I wonder to myself why the GP neglected to mention any of this.
But the mother has a plan.
‘You carry diazepam, don’t you? Well, why don’t you load him up with that, so he’s nice and docile. Then it’s just a question of hauling him outside onto the vehicle.’
Frank is the paramedic and he speaks up. ‘That’s not what we use it for, madam. It’s for fitting patients. We don’t go around tranquilizing people.’
The mother rubs her forehead, stands up stiffly, and goes over to a sideboard where there is a big white bowl of imperial mints. She pops one in her mouth, and then says: ‘But what else can we do? I don’t know what else to do.’
‘No. It’s not going to happen. Absolutely not. I’d be struck off.’
The brother and sister look on with their arms folded as benevolently as before.
‘Simon does leave the house occasionally,’ the sister says brightly. ‘In fact, he tells us when he wants to go out.’
‘He doesn’t tell us. He just charges outside and climbs in the wagon,’ chips in the brother.
‘But that’s was when he could walk,’ she says. ‘Would you like a cup of tea?’
Half an hour later we are still in this twilight room. Frank is slumped on a kitchen chair with a cup of tea cradled in his hands, his expression as deadpan as Windy Miller in the video, who continues to march in and out of his windmill with a suicidal disregard for the blades that slice past the doorway. Meanwhile, I have made phone calls to Control and the GP and passed the phone to the mother a few times, and haggled with everyone, whilst Simon snorts and groans a few feet away, an amplified version of my own frustration.

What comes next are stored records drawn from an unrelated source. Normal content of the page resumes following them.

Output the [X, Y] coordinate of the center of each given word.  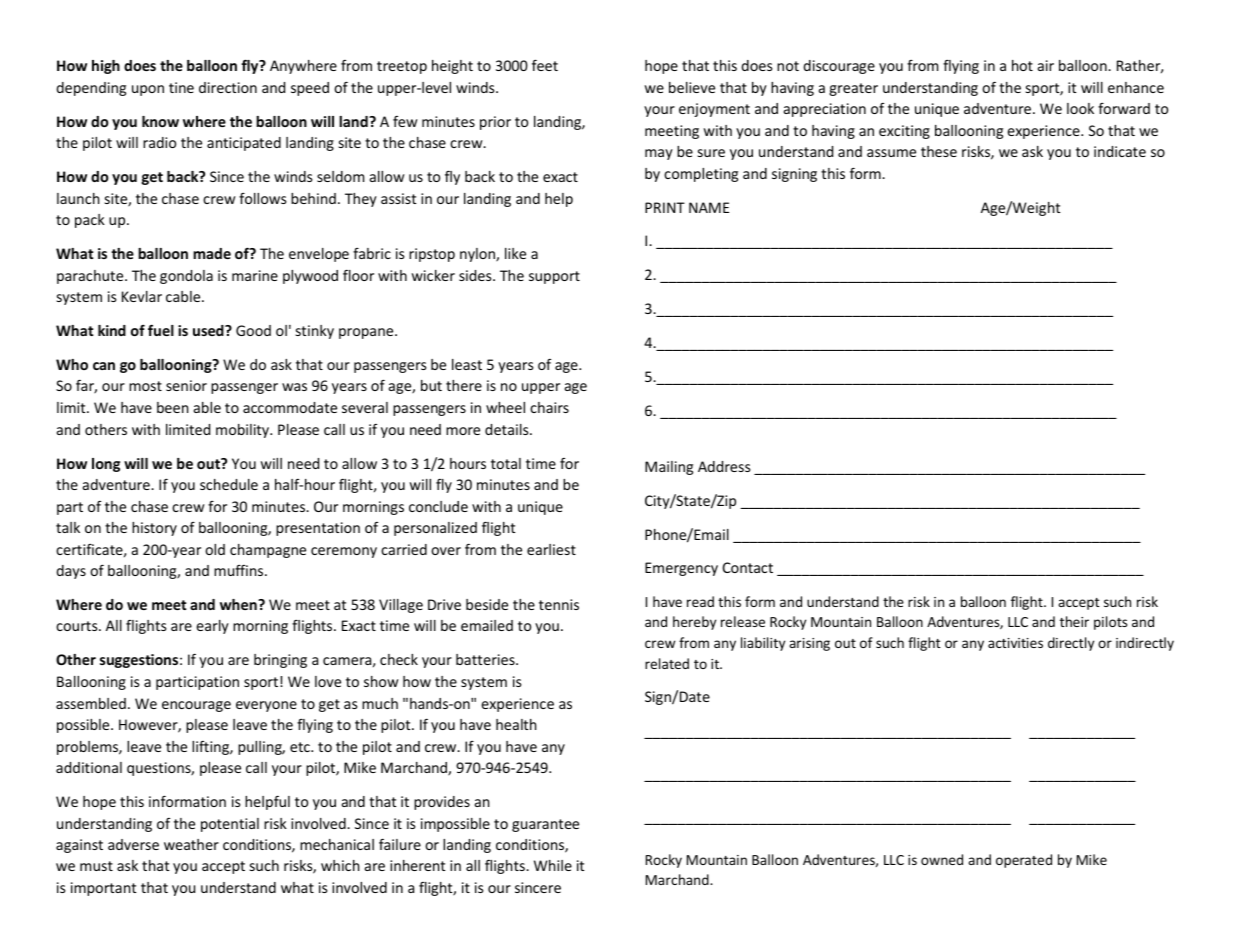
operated [1024, 861]
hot [1022, 65]
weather [191, 844]
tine [181, 87]
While [553, 865]
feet [545, 65]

‘So here’s where we are,’ I say, finally. ‘You need to decide whether or not you want Simon to stay at home, take anti-inflammatory drugs, keep the foot rested up with cold compresses, and see if the ankle gets better – which it very well might – or go to A&E for a x-ray. If you decide to go to hospital, it’s going to need some special arrangements. The GP will have to be here beforehand to give a sedative, and then we’ll need at least three ambulance crews and a wide, patient transport vehicle with a specially adapted wheelchair.’
The mother stares at me, and crunches her mint.
‘Whatever you decide, it won’t be happening in the next hour or so. Which means we really ought to be going. I'm sorry.’
The mother signs our form to release us. Frank hands back the cup of tea with a stretch and a thanks-very-much. We leave, and the door closes on some throaty lowing from the sofa.
Outside, the smell of cut grass is intoxicating.